Acho que pela primeira vez em toda a noite, Bruno se deixa levar pela risada. Pelo menos não ia dormir emburrado. Os bocejos já tinham nos dominado, só precisávamos urgentemente se jogar na cama. Ainda assim, desperto de volta quando Bruno me deixa com uma pulga atrás da orelha por causa de um comentário.

– E o que Flávia disse a respeito depois?

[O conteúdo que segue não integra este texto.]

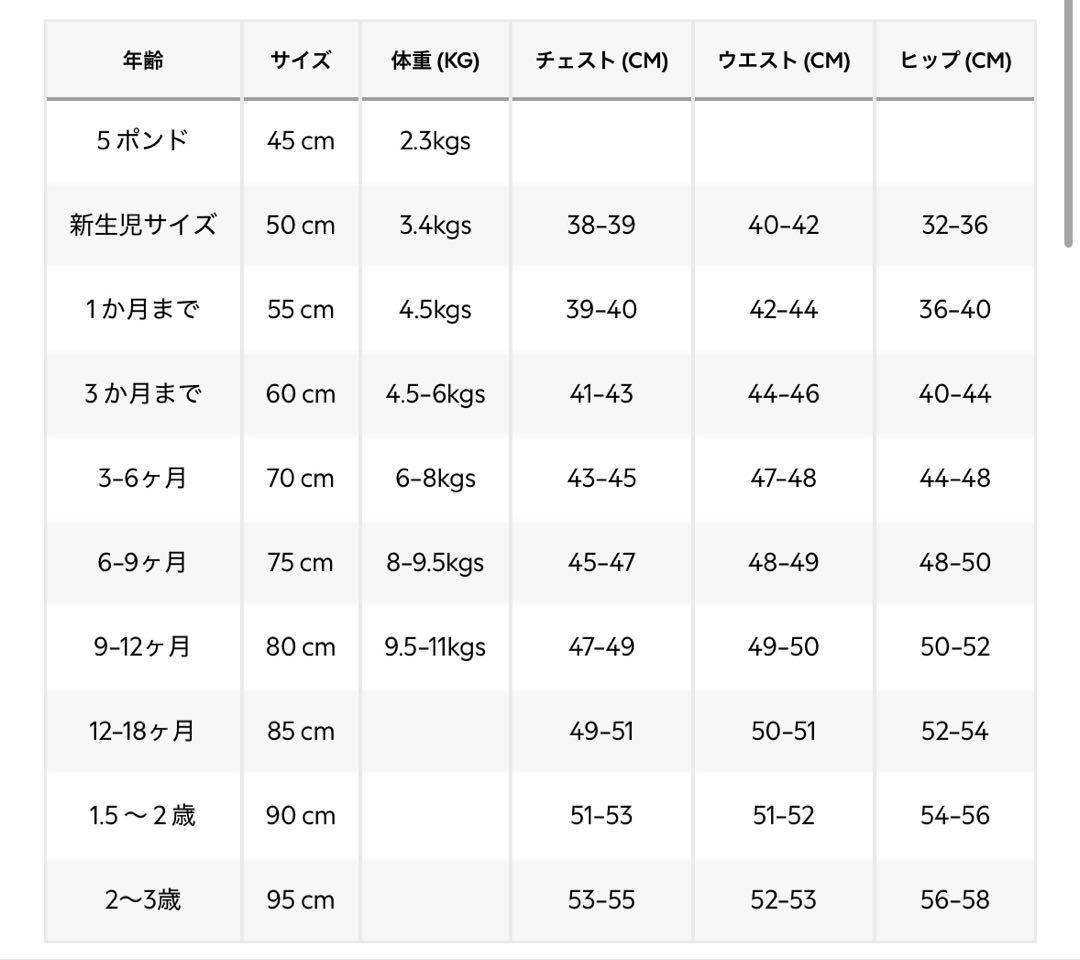Select the 体重 (KG) header cell
Screen dimensions: 1080x960
click(x=435, y=61)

– Ela gostou do cara. Também, né? Quem não iria gostar?

– Aquele seu amigo, Vinícius, por exemplo.

– O que você quer dizer com isso?

– Eu? Nada.

– Hum.



~;~



Finalmente chego em casa depois de mais uma jornada na faculdade. O cheirinho do almoço atravessa minhas narinas desde a hora que piso em casa. Me sentia sendo levada por ele como nos desenhos animados, flutuando de fome. Hoje trabalhamos bastante para deixar quase tudo no ponto pra segunda-feira, estava mais disposta quando acordei cedo essa manhã. Ainda bem que no dia eu só trabalharei com as palestras, no horário da noite. Só não na segunda, porque ainda tem que preparar algumas coisas antes de tudo começar, como as salas, o atendimento, o auditório, os suprimentos e outras coisas lá. Bruno agradeceu tanto por isso, que acho que Djane ficou sem graça. Ela me convidou pra almoçar na sua casa, mas eu queria vir na minha mesmo descansar um pouquinho.

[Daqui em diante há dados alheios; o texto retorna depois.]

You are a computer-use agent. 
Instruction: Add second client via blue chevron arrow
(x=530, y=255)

Encontro dona Bia mexendo numa panela na cozinha e ela me cumprimenta. Digo o quão cheiroso está tudo e que o que me separa daquele almoço é o banho. Quando vou caminhar para o banho, ela me para com uma voz preocupada:

– Menina Milena, melhor dar uma olhada no seu irmão.

– Como assim? Ele tá mal?

– Mais ou menos. Não o viu na sala? Ele nem parece se mexer, parece bem tristinho. Eu tentei falar com ele algumas vezes essa manhã, mas ele não falava direito.

– Estranho. Eu passei direto pra cozinha que nem o vi. Obrigada, dona Bia. Eu vou lá vê como a peste está.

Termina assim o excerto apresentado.